**Aufgabenliste:**
[A] Schreiben Sie aus dem Auszug über Genossenschaften den Abschnitt wortgetreu ab, der mit den Worten „4.3.1   Soziale Verantwortung von“ einsetzt und mit „Verantwortung von Unternehmen (19).“ schließt.
[B] Beantworten Sie mithilfe des Auszugs über Genossenschaften diese Fragen:
(i) Wozu soll die Kommission die Mitgliedstaaten nach dem Willen des Ausschusses anregen?
(ii) An welche Eigenschaft von Unternehmen stellt die Globalisierung der Wirtschaft immer höhere Anforderungen?
(iii) Worauf bauen die Arbeitsmodalitäten der Genossenschaften auf?
[C] Führen Sie den Auszug über Genossenschaften im Anschluss an seinen letzten Satz weiter.

**Textauszug zur Prüfung:**
★ ★ ★ ★ ★

In Bezug auf die steuerliche Behandlung von Genossenschaften unterstützt der Ausschuss den Grundsatz, dass der Schutz oder die Vorteile, die einer bestimmten Unternehmensform gewährt werden, zu den rechtlichen Einschränkungen, dem zusätzlichen gesellschaftlichen Nutzen und den sonstigen Beschränkungen, die mit dieser Unternehmensform verbunden sind, in einem angemessenen Verhältnis stehen sollen (16). In diesem Zusammenhang fordert der Ausschuss die Kommission auf, die Mitgliedstaaten dazu anzuregen, Möglichkeiten für steuerliche Anreize für Genossenschaften zu prüfen — und zwar auf der Grundlage ihres gesellschaftlichen Nutzens bzw. in Abhängigkeit ihres Beitrags zur regionalen Entwicklung — unter strengen Kontrollbedingungen, die an die Einhaltung der genossenschaftlichen Grundsätze und Werte geknüpft sind (17).

4.3   Soziale Verantwortung von Unternehmen und Corporate Governance

4.3.1   Soziale Verantwortung von Unternehmen

4.3.1.1

Die Globalisierung der Wirtschaft stellt immer höhere Anforderungen an die Rentabilität von Unternehmen, was gelegentlich zu Lasten anderer gesellschaftlicher Anliegen geht. Die soziale Verantwortung von Unternehmen, ein Konzept, „das den Unternehmen als Grundlage dient, auf freiwilliger Basis soziale und Umweltbelange in ihre Unternehmenstätigkeit und in die Wechselbeziehungen mit den Stakeholdern zu integrieren“  (18), ist Genossenschaften nicht neu. Durch die Kombination wirtschaftlicher und sozialer Ziele sowie aufgrund der Tatsache, dass ihre Arbeitsmodalitäten auf Personen und interner Demokratie aufbauen, sind sie quasi exemplarisch für die soziale Verantwortung von Unternehmen (19).

★ ★ ★ ★ ★

Datensatzeinträge:
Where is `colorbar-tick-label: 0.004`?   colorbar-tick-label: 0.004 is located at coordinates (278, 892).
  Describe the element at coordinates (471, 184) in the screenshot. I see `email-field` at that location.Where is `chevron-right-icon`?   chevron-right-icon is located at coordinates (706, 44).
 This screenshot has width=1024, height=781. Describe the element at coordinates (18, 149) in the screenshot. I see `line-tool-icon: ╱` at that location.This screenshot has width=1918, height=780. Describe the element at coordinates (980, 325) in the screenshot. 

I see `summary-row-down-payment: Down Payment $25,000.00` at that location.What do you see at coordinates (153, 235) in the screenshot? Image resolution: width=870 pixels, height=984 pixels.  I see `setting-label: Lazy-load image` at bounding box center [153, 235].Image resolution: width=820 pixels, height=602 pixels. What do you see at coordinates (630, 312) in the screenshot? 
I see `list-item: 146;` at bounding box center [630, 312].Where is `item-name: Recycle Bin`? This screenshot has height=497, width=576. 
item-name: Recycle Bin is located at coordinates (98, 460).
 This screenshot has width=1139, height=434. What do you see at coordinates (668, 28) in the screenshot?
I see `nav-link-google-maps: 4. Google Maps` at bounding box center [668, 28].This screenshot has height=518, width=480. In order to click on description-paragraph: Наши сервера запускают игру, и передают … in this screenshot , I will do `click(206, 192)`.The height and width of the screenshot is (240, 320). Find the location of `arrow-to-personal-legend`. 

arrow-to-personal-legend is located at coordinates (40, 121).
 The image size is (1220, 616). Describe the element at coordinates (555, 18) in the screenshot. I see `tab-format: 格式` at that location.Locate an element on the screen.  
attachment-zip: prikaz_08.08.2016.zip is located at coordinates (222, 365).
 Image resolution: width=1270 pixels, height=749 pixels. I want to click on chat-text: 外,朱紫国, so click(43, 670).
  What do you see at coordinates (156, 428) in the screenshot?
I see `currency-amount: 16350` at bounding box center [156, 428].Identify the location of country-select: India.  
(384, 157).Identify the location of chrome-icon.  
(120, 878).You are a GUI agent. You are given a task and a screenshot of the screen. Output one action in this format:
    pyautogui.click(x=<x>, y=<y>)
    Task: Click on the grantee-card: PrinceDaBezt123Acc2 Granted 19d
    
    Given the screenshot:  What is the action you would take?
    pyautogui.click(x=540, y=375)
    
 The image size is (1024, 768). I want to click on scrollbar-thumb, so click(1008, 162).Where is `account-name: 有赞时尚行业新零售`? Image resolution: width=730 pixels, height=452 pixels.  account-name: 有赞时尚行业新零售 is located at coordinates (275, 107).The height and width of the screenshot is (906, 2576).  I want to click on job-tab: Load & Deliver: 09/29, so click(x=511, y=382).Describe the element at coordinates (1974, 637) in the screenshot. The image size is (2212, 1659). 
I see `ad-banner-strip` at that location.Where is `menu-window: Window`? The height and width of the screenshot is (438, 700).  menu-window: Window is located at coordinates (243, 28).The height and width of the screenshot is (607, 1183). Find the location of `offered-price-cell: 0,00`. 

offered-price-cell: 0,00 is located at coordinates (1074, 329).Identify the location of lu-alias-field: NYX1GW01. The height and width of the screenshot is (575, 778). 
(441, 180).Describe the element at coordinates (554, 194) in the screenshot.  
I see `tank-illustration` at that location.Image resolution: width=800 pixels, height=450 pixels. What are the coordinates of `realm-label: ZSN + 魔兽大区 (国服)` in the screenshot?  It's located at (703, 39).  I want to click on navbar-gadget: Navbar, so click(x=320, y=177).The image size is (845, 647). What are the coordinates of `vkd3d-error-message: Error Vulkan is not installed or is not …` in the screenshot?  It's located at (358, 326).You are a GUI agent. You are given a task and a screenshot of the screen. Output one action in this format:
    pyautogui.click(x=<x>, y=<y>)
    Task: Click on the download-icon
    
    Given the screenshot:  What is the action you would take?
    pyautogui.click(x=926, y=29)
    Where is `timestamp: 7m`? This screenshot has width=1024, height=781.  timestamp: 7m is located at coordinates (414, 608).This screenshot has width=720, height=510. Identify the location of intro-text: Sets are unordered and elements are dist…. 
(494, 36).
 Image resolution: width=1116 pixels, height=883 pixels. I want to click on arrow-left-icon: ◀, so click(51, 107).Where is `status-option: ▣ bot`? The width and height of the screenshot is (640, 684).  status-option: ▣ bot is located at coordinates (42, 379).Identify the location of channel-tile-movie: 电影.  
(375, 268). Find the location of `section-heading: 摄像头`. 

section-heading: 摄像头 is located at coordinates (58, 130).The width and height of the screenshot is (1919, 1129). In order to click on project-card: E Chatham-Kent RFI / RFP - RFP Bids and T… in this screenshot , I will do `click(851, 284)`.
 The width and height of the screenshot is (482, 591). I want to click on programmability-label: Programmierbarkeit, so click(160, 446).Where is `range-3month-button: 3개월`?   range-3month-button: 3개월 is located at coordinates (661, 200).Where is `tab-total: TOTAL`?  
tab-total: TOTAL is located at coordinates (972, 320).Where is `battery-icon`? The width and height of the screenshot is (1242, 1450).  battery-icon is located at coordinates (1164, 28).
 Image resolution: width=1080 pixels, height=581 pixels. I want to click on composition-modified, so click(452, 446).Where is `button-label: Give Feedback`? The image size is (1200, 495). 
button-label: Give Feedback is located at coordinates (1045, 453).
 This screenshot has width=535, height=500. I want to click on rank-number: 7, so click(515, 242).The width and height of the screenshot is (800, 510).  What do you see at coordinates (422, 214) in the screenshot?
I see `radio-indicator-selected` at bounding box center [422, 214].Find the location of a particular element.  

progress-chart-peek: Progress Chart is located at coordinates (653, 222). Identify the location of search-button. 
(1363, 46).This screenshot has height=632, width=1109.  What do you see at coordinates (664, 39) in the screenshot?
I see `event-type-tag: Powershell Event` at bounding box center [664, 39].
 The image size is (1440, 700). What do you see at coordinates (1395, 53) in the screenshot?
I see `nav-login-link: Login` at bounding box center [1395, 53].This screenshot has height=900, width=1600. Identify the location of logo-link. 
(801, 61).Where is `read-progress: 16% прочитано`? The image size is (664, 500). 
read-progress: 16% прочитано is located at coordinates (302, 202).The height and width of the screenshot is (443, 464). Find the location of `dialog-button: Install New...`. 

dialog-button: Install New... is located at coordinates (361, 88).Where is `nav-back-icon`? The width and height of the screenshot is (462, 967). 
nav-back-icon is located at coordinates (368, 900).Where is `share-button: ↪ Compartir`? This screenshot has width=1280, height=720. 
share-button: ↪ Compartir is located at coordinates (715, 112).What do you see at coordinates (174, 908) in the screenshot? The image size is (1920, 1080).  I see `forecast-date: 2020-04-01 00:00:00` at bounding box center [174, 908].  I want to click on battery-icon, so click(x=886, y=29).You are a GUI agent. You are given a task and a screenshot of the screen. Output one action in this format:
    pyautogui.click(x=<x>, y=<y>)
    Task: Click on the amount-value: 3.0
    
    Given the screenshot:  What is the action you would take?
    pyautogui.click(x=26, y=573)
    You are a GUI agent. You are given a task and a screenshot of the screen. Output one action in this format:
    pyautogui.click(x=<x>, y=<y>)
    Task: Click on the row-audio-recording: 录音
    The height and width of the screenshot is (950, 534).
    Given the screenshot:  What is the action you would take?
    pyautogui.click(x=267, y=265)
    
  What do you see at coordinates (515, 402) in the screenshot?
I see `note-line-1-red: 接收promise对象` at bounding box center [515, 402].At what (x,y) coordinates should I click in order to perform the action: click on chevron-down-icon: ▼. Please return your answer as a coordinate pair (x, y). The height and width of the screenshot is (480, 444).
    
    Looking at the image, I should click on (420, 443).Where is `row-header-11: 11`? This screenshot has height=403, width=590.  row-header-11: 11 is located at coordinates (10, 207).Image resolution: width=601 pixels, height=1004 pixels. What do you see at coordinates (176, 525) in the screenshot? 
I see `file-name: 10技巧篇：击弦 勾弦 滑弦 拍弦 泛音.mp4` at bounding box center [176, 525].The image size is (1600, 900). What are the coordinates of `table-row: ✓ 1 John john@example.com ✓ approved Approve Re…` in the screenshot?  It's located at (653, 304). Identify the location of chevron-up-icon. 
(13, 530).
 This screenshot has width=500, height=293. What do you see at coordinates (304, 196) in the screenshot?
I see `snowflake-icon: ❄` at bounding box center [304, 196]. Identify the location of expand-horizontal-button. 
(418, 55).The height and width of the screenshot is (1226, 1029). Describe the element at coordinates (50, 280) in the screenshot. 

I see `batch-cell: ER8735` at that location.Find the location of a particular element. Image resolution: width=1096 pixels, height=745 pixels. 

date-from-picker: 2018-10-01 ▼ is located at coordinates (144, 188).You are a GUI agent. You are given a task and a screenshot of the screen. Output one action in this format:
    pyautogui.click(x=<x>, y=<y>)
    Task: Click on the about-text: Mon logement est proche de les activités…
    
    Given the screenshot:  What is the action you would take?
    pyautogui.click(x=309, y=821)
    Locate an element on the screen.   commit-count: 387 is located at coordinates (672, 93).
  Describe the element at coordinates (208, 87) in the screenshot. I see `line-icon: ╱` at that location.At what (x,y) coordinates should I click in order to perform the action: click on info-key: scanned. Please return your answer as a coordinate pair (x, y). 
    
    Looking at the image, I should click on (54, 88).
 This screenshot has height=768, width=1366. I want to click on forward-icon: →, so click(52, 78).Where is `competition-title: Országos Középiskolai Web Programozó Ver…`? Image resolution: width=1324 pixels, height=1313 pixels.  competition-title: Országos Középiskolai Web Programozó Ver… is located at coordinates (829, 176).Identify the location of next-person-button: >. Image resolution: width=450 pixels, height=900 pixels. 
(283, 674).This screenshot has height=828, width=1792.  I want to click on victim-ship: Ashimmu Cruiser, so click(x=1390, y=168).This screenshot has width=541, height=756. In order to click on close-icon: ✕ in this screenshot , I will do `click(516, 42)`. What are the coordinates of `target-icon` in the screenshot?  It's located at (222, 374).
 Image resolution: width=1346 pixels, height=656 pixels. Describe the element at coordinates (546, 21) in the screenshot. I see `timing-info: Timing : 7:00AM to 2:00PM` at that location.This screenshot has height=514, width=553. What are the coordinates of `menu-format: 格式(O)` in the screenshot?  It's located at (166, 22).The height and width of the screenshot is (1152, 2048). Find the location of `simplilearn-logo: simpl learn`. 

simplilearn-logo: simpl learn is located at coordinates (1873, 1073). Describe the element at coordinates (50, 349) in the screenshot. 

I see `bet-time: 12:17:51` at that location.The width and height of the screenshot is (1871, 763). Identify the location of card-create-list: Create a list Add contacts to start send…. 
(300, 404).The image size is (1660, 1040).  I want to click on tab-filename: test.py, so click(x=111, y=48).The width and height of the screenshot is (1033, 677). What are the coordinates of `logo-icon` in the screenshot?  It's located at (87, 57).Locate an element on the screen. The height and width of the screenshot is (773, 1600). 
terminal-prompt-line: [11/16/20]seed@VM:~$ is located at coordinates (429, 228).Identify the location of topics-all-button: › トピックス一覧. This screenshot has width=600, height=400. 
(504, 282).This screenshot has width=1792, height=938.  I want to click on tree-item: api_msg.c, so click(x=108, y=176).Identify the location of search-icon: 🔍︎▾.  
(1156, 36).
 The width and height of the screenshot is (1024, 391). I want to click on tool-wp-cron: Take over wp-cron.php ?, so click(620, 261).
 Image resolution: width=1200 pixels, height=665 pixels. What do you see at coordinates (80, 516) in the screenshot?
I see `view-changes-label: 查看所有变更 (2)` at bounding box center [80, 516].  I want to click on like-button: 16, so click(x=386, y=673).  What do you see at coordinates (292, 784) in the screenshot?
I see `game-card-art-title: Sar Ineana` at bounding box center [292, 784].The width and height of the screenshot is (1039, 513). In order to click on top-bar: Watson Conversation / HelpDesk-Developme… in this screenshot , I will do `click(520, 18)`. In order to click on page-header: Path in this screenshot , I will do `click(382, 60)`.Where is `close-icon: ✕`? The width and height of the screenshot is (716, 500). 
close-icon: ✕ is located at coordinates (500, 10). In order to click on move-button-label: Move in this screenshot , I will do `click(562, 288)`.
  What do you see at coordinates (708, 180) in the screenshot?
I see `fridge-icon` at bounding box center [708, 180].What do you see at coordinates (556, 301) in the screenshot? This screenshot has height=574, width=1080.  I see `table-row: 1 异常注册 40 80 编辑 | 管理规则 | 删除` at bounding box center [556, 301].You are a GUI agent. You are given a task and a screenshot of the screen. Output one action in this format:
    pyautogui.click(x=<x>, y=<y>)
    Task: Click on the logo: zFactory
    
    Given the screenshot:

★ ★ ★ ★ ★

**Gelöste Aufgaben:**
[A]
4.3.1   Soziale Verantwortung von Unternehmen

4.3.1.1

Die Globalisierung der Wirtschaft stellt immer höhere Anforderungen an die Rentabilität von Unternehmen, was gelegentlich zu Lasten anderer gesellschaftlicher Anliegen geht. Die soziale Verantwortung von Unternehmen, ein Konzept, „das den Unternehmen als Grundlage dient, auf freiwilliger Basis soziale und Umweltbelange in ihre Unternehmenstätigkeit und in die Wechselbeziehungen mit den Stakeholdern zu integrieren“  (18), ist Genossenschaften nicht neu. Durch die Kombination wirtschaftlicher und sozialer Ziele sowie aufgrund der Tatsache, dass ihre Arbeitsmodalitäten auf Personen und interner Demokratie aufbauen, sind sie quasi exemplarisch für die soziale Verantwortung von Unternehmen (19).

[B]
(i) Die Mitgliedstaaten sollen Möglichkeiten für steuerliche Anreize für Genossenschaften prüfen.
(ii) Sie stellt immer höhere Anforderungen an die Rentabilität von Unternehmen.
(iii) Sie bauen auf Personen und interner Demokratie auf.

[C]
4.3.1.2

Der Ausschuss bedauert, dass in der Mitteilung nicht näher auf diesen Aspekt eingegangen wird und empfiehlt, ihm in Zukunft eine Aktion zu widmen, um insbesondere die Praktiken der Genossenschaften in diesem Bereich zu fördern (20).

4.3.2   Corporate Governance

4.3.2.1

Der Ausschuss beschäftigt sich seit mehreren Jahren intensiv mit Themen im Rahmen der Corporate Governance (21). Auf Genossenschaften wird in diesem Bereich nur selten eingegangen. Eigentlich ist dies ein Paradox, da viele Bestimmungen im Zusammenhang mit der Organisation von Genossenschaften diese dazu veranlasst haben, ganz spezielle Führungs- und Managementstrukturen zu entwickeln (22). Auch Prüfungsgenossenschaften können mit ihren Leistungen einen wesentlichen Beitrag zu einer erfolgreichen Tätigkeit der Genossenschaften leisten. Prüfungsgenossenschaften existieren in mehreren Mitgliedstaaten, z.T. bereits mit mehr als hundertjähriger ungebrochener Tradition. Aus diesem Grund ist es wichtig, dass auch die Richtlinie der Europäischen Gemeinschaft über die gesetzliche Abschlussprüfung dieses genossenschaftliche Rechtsinstitut anerkennt und integriert.

4.3.2.2

Der Ausschuss ist daher der Ansicht, dass es nützlich wäre, diese Erfahrungen in Zukunft in die Debatte über die Corporate Governance einzubauen, um diese um mögliche Fortschritte und Empfehlungen für unterschiedliche Formen der Unternehmensführung zu bereichern.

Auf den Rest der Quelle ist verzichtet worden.